[Stored items]

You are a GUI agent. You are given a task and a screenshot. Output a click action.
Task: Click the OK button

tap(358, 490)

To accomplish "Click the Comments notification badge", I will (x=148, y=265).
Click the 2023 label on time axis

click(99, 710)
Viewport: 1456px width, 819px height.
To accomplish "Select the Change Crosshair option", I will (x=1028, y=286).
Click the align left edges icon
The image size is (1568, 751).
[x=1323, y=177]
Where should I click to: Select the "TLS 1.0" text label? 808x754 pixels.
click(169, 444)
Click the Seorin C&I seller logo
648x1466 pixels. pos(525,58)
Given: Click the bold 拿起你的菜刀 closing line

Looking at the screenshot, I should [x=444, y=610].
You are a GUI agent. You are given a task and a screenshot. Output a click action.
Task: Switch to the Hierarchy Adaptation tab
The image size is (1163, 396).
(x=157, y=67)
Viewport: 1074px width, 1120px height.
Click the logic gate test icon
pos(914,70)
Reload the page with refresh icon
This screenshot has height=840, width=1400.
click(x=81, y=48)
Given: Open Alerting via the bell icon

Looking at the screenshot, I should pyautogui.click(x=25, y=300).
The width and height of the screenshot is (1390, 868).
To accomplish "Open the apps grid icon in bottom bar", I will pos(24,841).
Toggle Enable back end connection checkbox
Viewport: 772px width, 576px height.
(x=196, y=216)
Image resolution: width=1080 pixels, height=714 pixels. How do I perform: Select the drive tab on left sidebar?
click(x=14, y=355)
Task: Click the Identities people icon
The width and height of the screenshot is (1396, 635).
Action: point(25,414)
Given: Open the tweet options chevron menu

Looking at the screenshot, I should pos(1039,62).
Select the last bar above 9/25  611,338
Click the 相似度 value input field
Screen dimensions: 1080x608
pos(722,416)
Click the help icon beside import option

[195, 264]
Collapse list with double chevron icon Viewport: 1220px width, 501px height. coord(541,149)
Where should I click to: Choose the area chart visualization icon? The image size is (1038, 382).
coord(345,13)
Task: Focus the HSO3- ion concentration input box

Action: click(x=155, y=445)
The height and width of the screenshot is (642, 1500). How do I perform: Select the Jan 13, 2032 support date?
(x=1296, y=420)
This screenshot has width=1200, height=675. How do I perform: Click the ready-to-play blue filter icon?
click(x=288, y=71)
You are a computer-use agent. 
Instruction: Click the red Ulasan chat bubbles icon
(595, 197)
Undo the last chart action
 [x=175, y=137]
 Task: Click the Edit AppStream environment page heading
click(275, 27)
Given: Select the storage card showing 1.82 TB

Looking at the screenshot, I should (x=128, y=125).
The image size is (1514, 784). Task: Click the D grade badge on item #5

**Task prompt**
From the first line to the last, retype the records exactly as they stand above.

**Final answer**
You are a GUI agent. You are given a task and a screenshot. Output a click action.
Task: Click the OK button

tap(358, 490)

To accomplish "Click the Comments notification badge", I will (x=148, y=265).
Click the 2023 label on time axis

click(99, 710)
Viewport: 1456px width, 819px height.
To accomplish "Select the Change Crosshair option", I will (x=1028, y=286).
Click the align left edges icon
The image size is (1568, 751).
[x=1323, y=177]
Where should I click to: Select the "TLS 1.0" text label? 808x754 pixels.
click(169, 444)
Click the Seorin C&I seller logo
648x1466 pixels. pos(525,58)
Given: Click the bold 拿起你的菜刀 closing line

Looking at the screenshot, I should [x=444, y=610].
You are a GUI agent. You are given a task and a screenshot. Output a click action.
Task: Switch to the Hierarchy Adaptation tab
The image size is (1163, 396).
(x=157, y=67)
Viewport: 1074px width, 1120px height.
Click the logic gate test icon
pos(914,70)
Reload the page with refresh icon
This screenshot has height=840, width=1400.
click(x=81, y=48)
Given: Open Alerting via the bell icon

Looking at the screenshot, I should pyautogui.click(x=25, y=300).
The width and height of the screenshot is (1390, 868).
To accomplish "Open the apps grid icon in bottom bar", I will pos(24,841).
Toggle Enable back end connection checkbox
Viewport: 772px width, 576px height.
(x=196, y=216)
Image resolution: width=1080 pixels, height=714 pixels. How do I perform: Select the drive tab on left sidebar?
click(x=14, y=355)
Task: Click the Identities people icon
The width and height of the screenshot is (1396, 635).
Action: point(25,414)
Given: Open the tweet options chevron menu

Looking at the screenshot, I should pos(1039,62).
Select the last bar above 9/25  611,338
Click the 相似度 value input field
Screen dimensions: 1080x608
pos(722,416)
Click the help icon beside import option

[195, 264]
Collapse list with double chevron icon Viewport: 1220px width, 501px height. coord(541,149)
Where should I click to: Choose the area chart visualization icon? The image size is (1038, 382).
coord(345,13)
Task: Focus the HSO3- ion concentration input box

Action: click(x=155, y=445)
The height and width of the screenshot is (642, 1500). How do I perform: Select the Jan 13, 2032 support date?
(x=1296, y=420)
This screenshot has width=1200, height=675. How do I perform: Click the ready-to-play blue filter icon?
click(x=288, y=71)
You are a computer-use agent. 
Instruction: Click the red Ulasan chat bubbles icon
(595, 197)
Undo the last chart action
 [x=175, y=137]
 Task: Click the Edit AppStream environment page heading
click(275, 27)
Given: Select the storage card showing 1.82 TB

Looking at the screenshot, I should (x=128, y=125).
The image size is (1514, 784). Task: Click the D grade badge on item #5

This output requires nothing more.